Using `foo` inside definition of `bar::foo`?

Question

How can I refer to a function foo without a namespace from within a namespace bar that has already declared that same function foo (also the same arguments)?

Minimal example

int foo(int x) { // base function
    return 2*x; // multiplies input by 2
}

namespace bar {
    float foo(int x) { // same function
        return (float)foo(x); // uses same math of original, but returns a float
    }
}

I could of course rename bar::foo, but since there can be no ambiguity problem outside the namespace, I don't want to and like to keep it simple for any user.

---

Context

I'm trying to redefine tan to return a vector instead of a number (thus also the x-value). Here is a simplified version of what I want to do.

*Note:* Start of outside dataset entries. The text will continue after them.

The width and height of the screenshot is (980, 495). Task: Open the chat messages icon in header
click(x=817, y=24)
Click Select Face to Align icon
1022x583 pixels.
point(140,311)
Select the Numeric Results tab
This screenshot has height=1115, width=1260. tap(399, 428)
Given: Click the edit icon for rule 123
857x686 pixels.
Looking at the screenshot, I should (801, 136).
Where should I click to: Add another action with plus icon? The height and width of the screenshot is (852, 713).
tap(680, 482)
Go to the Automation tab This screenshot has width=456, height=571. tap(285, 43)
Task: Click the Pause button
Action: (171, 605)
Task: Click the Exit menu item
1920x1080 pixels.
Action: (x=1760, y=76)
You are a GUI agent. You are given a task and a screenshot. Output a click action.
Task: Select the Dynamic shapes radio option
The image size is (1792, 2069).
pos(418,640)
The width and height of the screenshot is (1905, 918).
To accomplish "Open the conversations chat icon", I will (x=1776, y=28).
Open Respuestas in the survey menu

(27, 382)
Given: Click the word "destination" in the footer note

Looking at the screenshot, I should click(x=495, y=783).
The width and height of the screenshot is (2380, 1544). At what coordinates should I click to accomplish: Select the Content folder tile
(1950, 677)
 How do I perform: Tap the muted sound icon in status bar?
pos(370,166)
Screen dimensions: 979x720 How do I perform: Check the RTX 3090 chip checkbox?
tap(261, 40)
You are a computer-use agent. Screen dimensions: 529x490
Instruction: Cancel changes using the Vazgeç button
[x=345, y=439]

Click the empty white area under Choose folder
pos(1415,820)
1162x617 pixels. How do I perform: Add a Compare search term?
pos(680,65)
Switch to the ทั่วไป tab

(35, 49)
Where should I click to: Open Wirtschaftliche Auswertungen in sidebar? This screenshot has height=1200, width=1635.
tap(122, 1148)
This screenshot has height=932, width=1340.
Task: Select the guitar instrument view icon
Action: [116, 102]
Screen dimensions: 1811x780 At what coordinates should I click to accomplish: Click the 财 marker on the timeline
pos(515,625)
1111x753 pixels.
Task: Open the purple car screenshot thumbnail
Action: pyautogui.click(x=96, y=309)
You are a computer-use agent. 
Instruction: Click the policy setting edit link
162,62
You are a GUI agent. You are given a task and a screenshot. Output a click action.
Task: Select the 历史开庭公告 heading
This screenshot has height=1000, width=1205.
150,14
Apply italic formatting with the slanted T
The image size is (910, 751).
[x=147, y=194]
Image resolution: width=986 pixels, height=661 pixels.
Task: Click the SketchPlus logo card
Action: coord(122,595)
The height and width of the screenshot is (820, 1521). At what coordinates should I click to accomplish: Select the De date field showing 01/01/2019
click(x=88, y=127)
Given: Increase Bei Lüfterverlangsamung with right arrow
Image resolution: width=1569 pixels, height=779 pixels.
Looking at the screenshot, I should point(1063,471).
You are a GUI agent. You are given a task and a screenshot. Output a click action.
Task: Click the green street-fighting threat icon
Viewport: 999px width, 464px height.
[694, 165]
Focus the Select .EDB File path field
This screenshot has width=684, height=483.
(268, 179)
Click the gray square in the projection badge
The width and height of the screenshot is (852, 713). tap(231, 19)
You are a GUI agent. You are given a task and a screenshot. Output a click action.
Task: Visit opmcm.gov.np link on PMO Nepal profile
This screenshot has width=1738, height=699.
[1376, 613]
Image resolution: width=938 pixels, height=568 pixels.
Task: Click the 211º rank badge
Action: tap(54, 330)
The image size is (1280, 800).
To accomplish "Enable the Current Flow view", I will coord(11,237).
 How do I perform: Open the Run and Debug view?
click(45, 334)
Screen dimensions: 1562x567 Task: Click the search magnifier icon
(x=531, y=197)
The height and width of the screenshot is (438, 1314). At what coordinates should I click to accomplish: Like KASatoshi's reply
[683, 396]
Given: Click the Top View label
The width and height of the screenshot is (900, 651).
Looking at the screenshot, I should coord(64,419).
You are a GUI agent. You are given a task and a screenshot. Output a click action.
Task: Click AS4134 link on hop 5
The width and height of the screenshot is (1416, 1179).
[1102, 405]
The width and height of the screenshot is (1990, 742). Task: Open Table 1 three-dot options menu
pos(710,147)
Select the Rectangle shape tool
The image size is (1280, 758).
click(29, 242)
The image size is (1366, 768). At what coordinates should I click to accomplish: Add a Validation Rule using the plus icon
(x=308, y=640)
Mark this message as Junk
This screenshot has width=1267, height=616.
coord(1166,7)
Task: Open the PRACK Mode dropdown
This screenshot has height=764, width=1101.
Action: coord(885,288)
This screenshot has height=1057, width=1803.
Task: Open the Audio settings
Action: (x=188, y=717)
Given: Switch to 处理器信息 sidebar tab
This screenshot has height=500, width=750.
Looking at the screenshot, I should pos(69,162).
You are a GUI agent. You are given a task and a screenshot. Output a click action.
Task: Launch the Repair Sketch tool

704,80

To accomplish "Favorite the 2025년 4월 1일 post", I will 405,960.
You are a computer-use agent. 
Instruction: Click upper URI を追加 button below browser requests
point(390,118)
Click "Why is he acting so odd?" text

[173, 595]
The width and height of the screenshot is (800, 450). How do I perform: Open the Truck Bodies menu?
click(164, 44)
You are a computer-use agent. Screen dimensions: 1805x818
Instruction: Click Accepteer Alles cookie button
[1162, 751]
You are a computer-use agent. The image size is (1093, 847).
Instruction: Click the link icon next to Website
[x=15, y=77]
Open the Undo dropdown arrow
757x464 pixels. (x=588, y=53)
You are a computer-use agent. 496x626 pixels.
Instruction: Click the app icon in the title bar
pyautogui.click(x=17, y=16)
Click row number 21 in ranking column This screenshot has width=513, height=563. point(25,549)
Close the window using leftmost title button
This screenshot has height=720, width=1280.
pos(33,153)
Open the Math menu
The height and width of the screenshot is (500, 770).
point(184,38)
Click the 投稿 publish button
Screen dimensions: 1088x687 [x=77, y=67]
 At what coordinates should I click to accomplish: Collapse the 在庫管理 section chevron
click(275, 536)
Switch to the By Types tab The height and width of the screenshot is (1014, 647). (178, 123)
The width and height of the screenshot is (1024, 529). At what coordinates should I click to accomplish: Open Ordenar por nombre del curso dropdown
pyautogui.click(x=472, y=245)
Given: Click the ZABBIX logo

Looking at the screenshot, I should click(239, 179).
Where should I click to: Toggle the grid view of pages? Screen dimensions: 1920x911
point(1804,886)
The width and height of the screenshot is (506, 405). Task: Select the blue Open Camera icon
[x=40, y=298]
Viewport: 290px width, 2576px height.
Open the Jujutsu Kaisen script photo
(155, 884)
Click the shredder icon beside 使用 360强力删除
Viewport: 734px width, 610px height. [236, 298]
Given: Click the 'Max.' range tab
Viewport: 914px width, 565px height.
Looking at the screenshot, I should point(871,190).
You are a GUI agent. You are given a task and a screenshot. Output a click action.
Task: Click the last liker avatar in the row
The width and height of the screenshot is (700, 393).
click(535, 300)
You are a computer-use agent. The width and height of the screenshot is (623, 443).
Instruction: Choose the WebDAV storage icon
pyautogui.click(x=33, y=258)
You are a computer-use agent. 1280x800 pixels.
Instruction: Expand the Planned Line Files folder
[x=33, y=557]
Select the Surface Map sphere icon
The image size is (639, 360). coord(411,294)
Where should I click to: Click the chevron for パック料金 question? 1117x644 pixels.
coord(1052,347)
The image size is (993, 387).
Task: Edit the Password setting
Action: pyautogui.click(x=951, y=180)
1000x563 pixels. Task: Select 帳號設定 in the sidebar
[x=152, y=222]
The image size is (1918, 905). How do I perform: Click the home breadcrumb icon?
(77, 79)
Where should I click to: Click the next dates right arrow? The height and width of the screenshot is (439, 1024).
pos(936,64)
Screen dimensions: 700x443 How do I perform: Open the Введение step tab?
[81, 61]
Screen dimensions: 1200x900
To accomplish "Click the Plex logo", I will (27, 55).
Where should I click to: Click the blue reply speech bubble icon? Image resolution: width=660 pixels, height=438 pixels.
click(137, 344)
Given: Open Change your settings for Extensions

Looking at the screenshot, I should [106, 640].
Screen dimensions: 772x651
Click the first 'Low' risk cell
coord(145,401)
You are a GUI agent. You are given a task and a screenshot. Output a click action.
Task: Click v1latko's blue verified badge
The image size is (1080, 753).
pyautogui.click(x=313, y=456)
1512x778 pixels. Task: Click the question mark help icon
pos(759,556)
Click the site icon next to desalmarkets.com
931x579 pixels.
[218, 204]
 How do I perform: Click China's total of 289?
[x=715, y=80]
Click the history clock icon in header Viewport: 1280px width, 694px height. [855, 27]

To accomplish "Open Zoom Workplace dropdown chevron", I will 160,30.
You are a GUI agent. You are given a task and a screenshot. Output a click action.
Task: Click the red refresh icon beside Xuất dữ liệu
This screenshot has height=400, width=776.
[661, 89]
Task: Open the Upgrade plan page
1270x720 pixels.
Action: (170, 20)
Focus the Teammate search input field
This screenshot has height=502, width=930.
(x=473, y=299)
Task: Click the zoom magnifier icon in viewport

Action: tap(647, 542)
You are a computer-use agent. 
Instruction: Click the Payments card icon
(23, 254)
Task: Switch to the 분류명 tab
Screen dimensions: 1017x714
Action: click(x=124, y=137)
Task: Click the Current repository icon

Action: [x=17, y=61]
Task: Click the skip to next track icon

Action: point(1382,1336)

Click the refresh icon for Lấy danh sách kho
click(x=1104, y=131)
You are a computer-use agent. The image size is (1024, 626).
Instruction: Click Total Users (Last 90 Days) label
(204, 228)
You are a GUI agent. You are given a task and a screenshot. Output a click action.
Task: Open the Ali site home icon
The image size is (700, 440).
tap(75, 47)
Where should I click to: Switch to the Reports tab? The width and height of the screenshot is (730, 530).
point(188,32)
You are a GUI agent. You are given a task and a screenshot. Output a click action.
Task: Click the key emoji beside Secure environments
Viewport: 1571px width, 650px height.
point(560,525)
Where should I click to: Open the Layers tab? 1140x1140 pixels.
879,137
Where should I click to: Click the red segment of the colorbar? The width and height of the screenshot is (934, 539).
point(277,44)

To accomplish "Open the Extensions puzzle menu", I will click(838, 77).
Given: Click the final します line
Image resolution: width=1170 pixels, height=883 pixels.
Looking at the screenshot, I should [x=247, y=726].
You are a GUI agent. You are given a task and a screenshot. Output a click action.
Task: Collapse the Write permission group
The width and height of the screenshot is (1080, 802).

#define _USE_MATH_DEFINES // enables mathematical constants
#include <cmath> // tan

template <typename T>
struct Vector2 { // simple Vector2 struct
    T x,y;
};

namespace v2 {
    template <typename T>
    Vector2<T> tan(T angle) { // redefine tan to return a Vector2
        Vector2<T> result;
        if (-90 < angle && angle < 90)
            result.x = 1;
        else
            result.x = -1;
        result.y = tan(angle); // <-- refers to v2::tan instead of tan
        return result;
    }
}

int main() {
    double          tangens  = tan(3.*M_PI_4); // M_PI_4 = pi/4
    Vector2<double> tangens2 = v2::tan(3.*M_PI_4); // <-- no ambiguity possible

    return 0;
}

Answer 1

You need to reference the type by explicitly providing it's scope. In this case the version of foo you are trying to call resides in the global namespace so you access it like so...

::foo(x);

To apply this to your code...

namespace bar
{
    float foo(int x)
    { // same function
        return (float)::foo(x); // uses same math of original, but returns a float
                   // ^^ scope qualified name
    }
}

Answer 2

Function "without a namespace" actually belongs to global namespace. You can refer to it as ::foo.